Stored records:
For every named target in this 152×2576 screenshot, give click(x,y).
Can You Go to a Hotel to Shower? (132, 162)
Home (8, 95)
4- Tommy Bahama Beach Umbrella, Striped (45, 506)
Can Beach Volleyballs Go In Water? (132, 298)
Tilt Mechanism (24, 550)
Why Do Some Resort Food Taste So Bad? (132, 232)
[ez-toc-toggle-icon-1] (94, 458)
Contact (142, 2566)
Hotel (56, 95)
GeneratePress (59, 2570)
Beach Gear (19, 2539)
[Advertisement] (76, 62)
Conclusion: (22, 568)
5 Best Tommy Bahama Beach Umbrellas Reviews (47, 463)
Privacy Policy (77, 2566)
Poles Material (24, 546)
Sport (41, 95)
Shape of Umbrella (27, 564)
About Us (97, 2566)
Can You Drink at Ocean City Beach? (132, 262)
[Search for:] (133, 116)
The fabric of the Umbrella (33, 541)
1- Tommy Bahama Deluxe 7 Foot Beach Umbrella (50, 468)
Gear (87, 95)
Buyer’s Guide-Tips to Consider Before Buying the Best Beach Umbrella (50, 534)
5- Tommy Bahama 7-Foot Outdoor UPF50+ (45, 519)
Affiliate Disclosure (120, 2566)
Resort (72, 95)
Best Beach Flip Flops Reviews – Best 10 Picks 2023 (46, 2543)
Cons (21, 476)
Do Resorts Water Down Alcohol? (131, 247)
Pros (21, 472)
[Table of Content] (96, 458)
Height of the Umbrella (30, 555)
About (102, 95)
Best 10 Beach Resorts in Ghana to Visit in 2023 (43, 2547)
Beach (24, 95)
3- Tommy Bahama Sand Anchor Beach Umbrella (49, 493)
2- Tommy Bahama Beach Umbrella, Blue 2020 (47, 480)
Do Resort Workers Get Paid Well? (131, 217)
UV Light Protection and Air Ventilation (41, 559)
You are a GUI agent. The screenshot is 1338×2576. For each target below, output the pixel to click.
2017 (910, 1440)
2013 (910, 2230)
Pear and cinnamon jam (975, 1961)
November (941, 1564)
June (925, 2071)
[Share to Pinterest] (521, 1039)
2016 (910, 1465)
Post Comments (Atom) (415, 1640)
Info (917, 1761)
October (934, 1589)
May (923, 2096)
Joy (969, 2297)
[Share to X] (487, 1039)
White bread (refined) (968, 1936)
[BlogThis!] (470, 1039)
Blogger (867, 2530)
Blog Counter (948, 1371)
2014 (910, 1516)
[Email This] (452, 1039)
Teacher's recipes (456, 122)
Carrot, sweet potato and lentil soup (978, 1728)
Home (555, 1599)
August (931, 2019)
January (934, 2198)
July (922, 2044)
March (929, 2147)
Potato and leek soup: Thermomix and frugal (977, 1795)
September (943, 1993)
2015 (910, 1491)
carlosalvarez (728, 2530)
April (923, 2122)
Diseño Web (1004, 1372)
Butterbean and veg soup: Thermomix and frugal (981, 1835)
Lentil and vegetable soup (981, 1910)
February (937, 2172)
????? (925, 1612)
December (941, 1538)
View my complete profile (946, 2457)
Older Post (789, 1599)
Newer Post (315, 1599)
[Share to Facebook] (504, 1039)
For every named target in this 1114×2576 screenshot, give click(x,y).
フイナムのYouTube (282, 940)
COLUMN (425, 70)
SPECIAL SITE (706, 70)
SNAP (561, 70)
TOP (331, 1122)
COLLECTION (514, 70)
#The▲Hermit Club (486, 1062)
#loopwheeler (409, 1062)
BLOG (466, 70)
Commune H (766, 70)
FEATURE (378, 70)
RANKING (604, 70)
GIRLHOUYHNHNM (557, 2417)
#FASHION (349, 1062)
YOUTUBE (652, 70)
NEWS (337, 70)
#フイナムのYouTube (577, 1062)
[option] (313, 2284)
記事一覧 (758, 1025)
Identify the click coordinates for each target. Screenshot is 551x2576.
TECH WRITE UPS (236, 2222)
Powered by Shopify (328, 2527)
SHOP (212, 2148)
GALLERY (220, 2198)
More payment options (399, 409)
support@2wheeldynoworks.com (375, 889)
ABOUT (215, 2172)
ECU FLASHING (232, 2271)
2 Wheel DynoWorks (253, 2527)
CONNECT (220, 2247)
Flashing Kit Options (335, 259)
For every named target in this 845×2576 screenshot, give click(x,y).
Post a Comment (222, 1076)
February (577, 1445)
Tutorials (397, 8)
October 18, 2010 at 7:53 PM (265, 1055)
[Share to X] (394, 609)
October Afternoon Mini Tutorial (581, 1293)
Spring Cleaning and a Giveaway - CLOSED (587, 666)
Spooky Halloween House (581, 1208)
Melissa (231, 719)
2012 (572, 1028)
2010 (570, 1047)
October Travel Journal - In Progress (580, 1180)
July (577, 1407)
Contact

## [Your goal]
Look through the entries above and find each line where the word "frugal" occurs; copy those lines.

## [Exercise answer]
Potato and leek soup: Thermomix and frugal (977, 1795)
Butterbean and veg soup: Thermomix and frugal (981, 1835)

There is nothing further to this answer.